→ **Prompt**
Each entry that appears below should be restated word for word.

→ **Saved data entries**
[Start of section]

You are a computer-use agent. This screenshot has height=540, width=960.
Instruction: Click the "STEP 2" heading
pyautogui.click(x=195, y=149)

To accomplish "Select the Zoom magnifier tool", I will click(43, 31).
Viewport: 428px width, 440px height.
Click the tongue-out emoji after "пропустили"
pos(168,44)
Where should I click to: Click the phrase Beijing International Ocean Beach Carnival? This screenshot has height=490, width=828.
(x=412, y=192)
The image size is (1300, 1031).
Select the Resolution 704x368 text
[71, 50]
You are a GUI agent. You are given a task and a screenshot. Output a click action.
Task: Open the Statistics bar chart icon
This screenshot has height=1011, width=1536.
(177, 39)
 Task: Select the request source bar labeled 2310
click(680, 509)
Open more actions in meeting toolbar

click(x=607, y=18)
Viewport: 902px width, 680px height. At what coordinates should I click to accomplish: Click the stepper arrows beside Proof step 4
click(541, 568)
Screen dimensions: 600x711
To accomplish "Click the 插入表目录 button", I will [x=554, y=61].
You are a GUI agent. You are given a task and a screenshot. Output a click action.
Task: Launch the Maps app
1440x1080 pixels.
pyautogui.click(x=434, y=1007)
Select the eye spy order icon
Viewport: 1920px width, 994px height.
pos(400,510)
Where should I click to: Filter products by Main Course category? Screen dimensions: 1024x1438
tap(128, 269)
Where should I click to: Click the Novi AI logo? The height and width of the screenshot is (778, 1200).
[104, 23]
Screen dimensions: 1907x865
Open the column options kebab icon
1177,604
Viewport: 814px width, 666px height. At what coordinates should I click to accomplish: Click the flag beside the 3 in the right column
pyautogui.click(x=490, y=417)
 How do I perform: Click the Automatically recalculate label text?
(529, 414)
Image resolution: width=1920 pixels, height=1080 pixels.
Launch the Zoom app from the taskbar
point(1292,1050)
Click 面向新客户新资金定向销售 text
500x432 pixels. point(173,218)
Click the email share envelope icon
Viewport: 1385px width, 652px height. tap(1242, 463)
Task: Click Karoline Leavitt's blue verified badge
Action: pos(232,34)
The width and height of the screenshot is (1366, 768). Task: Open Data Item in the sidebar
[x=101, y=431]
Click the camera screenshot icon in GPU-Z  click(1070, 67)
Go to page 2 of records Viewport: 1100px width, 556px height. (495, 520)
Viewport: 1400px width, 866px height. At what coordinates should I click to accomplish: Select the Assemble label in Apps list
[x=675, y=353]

[End of section]

→ **Exercise answer**
You are a computer-use agent. This screenshot has height=540, width=960.
Instruction: Click the "STEP 2" heading
pyautogui.click(x=195, y=149)

To accomplish "Select the Zoom magnifier tool", I will click(43, 31).
Viewport: 428px width, 440px height.
Click the tongue-out emoji after "пропустили"
pos(168,44)
Where should I click to: Click the phrase Beijing International Ocean Beach Carnival? This screenshot has height=490, width=828.
(x=412, y=192)
The image size is (1300, 1031).
Select the Resolution 704x368 text
[71, 50]
You are a GUI agent. You are given a task and a screenshot. Output a click action.
Task: Open the Statistics bar chart icon
This screenshot has height=1011, width=1536.
(177, 39)
 Task: Select the request source bar labeled 2310
click(680, 509)
Open more actions in meeting toolbar

click(x=607, y=18)
Viewport: 902px width, 680px height. At what coordinates should I click to accomplish: Click the stepper arrows beside Proof step 4
click(541, 568)
Screen dimensions: 600x711
To accomplish "Click the 插入表目录 button", I will [x=554, y=61].
You are a GUI agent. You are given a task and a screenshot. Output a click action.
Task: Launch the Maps app
1440x1080 pixels.
pyautogui.click(x=434, y=1007)
Select the eye spy order icon
Viewport: 1920px width, 994px height.
pos(400,510)
Where should I click to: Filter products by Main Course category? Screen dimensions: 1024x1438
tap(128, 269)
Where should I click to: Click the Novi AI logo? The height and width of the screenshot is (778, 1200).
[104, 23]
Screen dimensions: 1907x865
Open the column options kebab icon
1177,604
Viewport: 814px width, 666px height. At what coordinates should I click to accomplish: Click the flag beside the 3 in the right column
pyautogui.click(x=490, y=417)
 How do I perform: Click the Automatically recalculate label text?
(529, 414)
Image resolution: width=1920 pixels, height=1080 pixels.
Launch the Zoom app from the taskbar
point(1292,1050)
Click 面向新客户新资金定向销售 text
500x432 pixels. point(173,218)
Click the email share envelope icon
Viewport: 1385px width, 652px height. tap(1242, 463)
Task: Click Karoline Leavitt's blue verified badge
Action: pos(232,34)
The width and height of the screenshot is (1366, 768). Task: Open Data Item in the sidebar
[x=101, y=431]
Click the camera screenshot icon in GPU-Z  click(1070, 67)
Go to page 2 of records Viewport: 1100px width, 556px height. (495, 520)
Viewport: 1400px width, 866px height. At what coordinates should I click to accomplish: Select the Assemble label in Apps list
[x=675, y=353]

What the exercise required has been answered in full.